Well I am 28 years-old and I have been in Xi’an, Shaanxi, China for a little over 9 months now! It is strange to think about that I am ¾ of the way finished with my contract, it is completely believable though because never in my life has time gone by so quickly. It was a blink ago that I was sitting in my living room being amazed by the barrage of fireworks from Spring Festival, or that November night that I looked out of my window and saw that in just a few short hours a blanket of white powdery snow had covered the ground below.
It has been a life altering 9 months. People ask me what it was like when I first arrived in China and I tell them all the same thing, I don’t know, I can’t remember. The first month is a complete blur, a sort of cultural and life withdrawal. I remember being confused and a bit scared, not scared in a safety kind of way but in a completely helpless way. Not being able to navigate the community around me was distressing. Separation from everything and everyone that I knew and loved, all I was accustomed to was gone. I didn’t leave the most stable and healthy life in Columbia so there was a bit of emotional recovery needed, an overall self-rehabilitation, and that first month was the thick of it.
I remember climbing Huashan in October, and after that everything comes into focus. I remember sitting at Oscar’s on a Thursday night and listening to Ryan sing familiar songs while young handsome Marcello strummed the acoustic guitar. Helping Pierre hang curtains in the bar so that when the temperature dropped the tiny space would retain some heat. On cold winter nights sipping and staining my teeth with the smooth red wine, laughing with new found friends and walking to the main street to hail a cab. I remember having to show the cab driver my address on my cell phone because I didn’t know enough Chinese to get myself home.
Now the weather has warmed, so much so that my friends from England are near their personal boiling points on a daily basis. For me it is much like home, except that Xi’an has a wonderful breeze that trolls through the city which I hope last through August.
August. How strange that seems, August, two hard hot months away. It is the month where everything will change again. How it will change is still somewhat of an unknown. I have options, which is always nice, but which way to go which alley to walk down which door to choose? I have been offered a job in Shanghai. I would still be teaching the young enthusiastic children that have been such a monumentally wonderful part of the past 9 months. I would get paid a better salary that I am now and would be in a city that sounds fast-paced and fascinating. I would have mornings off to write and study, I could take the GRE and hopeful head back to school in fall 2011. A plan that sounds ideal, but a bit unnerving. Moving to another city after Xi’an has finally become familiar. Learning a different language, again, because each province has its own dialect and the mandarin is twisted and turned. My simple knowledge would become almost useless in the busy streets of Shanghai. However, it is a city more apt and accustomed to foreigners. It would be easier than Xi’an, less staring and there spitting is not allowed. One Chinese habit I will be glad to part from.

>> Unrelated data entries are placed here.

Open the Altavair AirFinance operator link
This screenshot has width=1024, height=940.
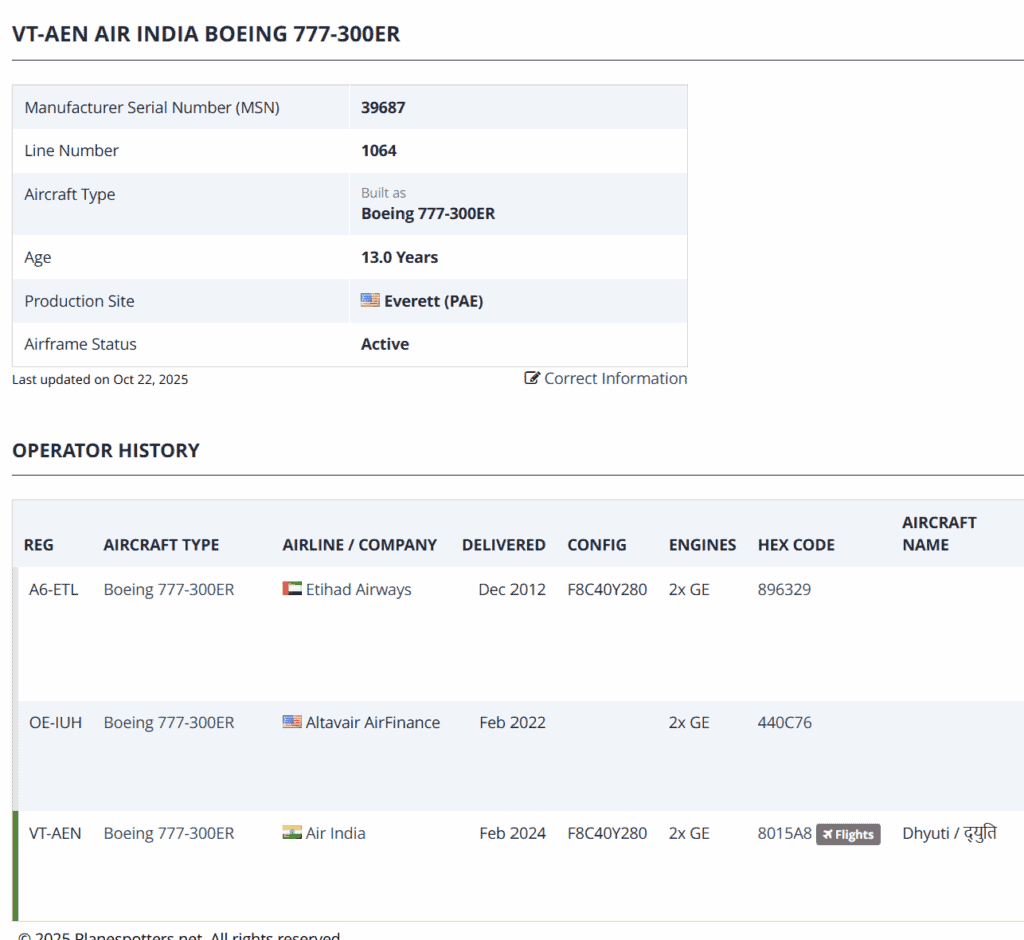pos(372,722)
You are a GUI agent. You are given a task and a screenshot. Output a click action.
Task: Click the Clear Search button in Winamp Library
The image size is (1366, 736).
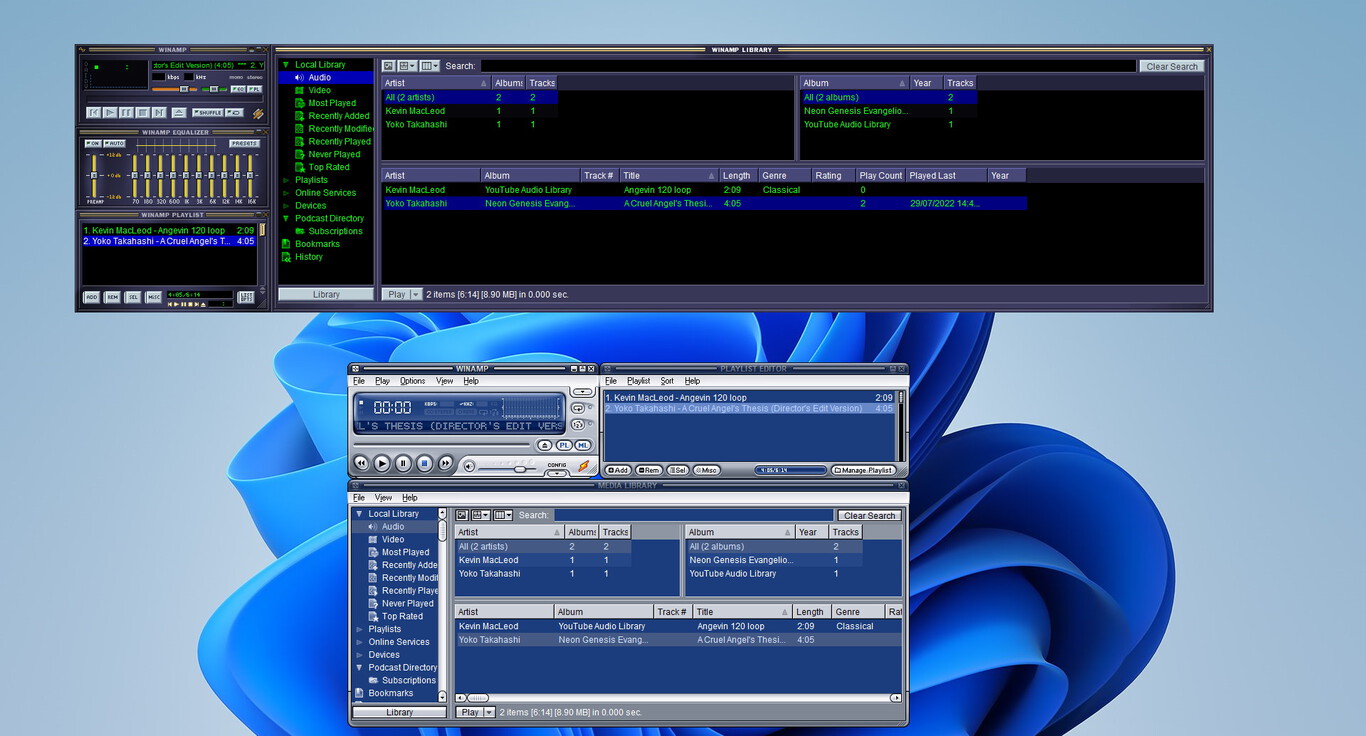(1171, 66)
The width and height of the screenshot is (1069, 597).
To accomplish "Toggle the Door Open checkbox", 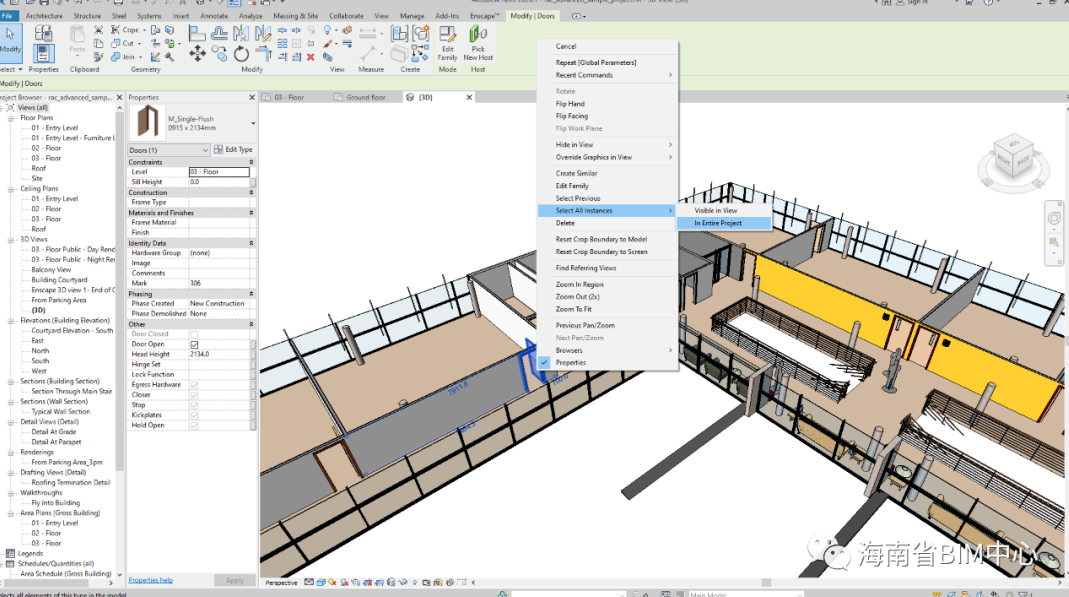I will tap(194, 344).
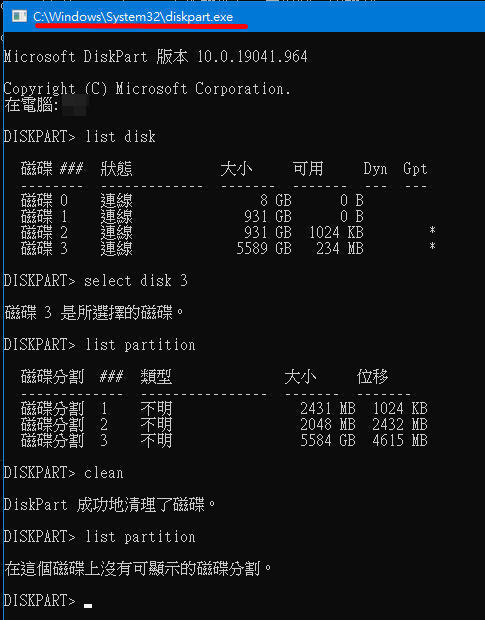The height and width of the screenshot is (620, 485).
Task: Click the asterisk in Gpt column for 磁碟 3
Action: point(432,247)
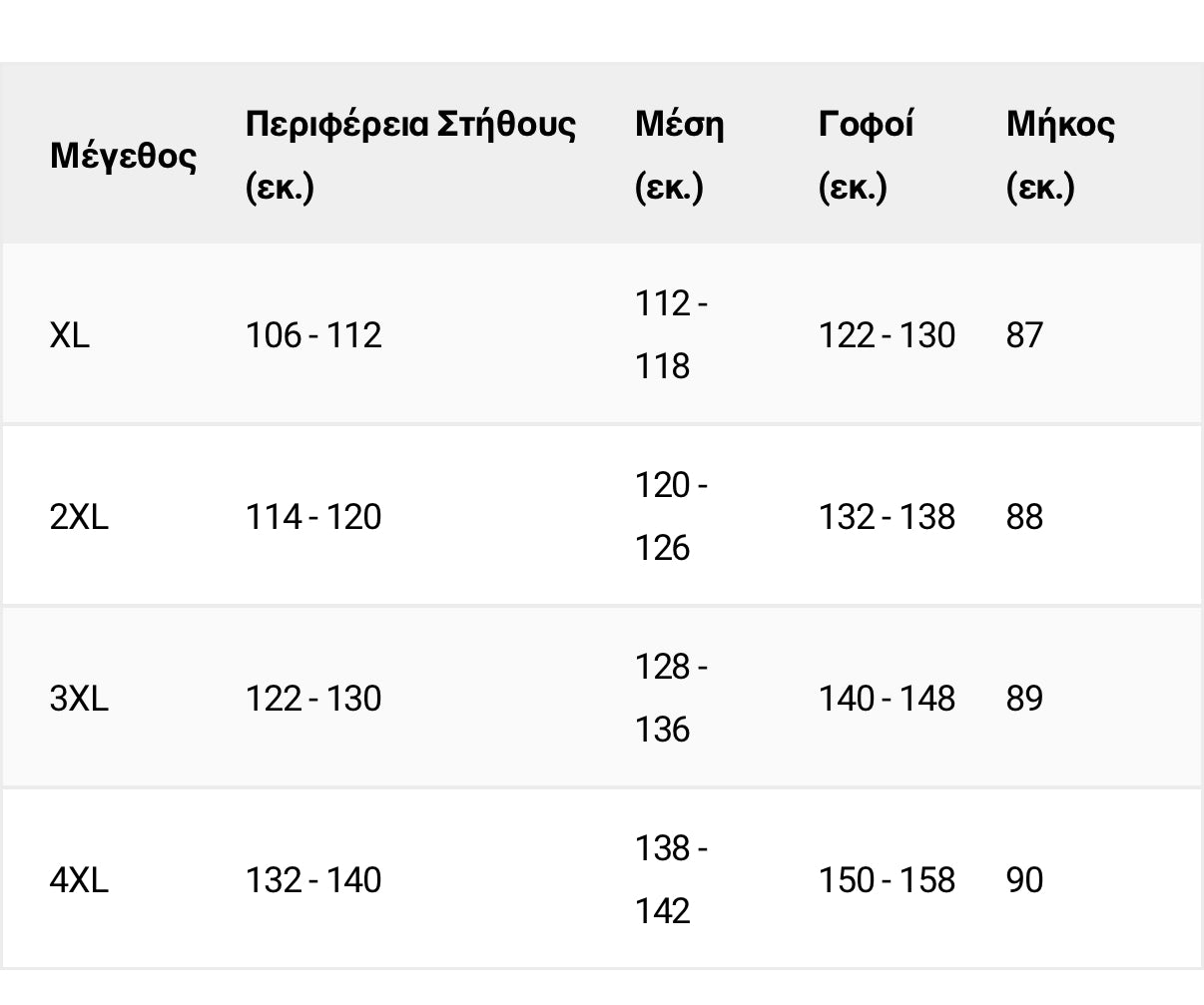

That is what I would do if I stayed in China. It is a path that I can visualize. I know the job and I would have a track, a goal and a purpose. But if I choose that path I might not be able to come home to visit in August, I would have to stay here to make the visa process easier. That would push my trip to the states back to October or maybe even Christmas or February. Something that I could ultimately be OK with but not necessarily an idea I am happy about. I miss the faces and the streets of my home town.
There is a part of me that wants to say no to the job offer in Shanghai. I could get on a plane in August and fly home, welcomed by those whom I have missed. That is all that I can see of that choice though, the visual ends there. I don’t have the opportunities in the states that I do in China. I am inherently employable here because I was born in America and English is my native language. It would take much more than that to land a job back home. I don’t have a home to go back to, and the process of seeking a job and an apartment seems daunting and expensive. Oddly enough staying in this foreign land is the easy thing to do.
So here I am. Changed is the girl who got on a plane and flew to China. Ready to make the next leap, but wanting to be fully prepared and aware of the ground that I will land on. The next couple of months will be sweaty and hard but I will welcome the cool breeze of autumn wherever I may be when it blows past!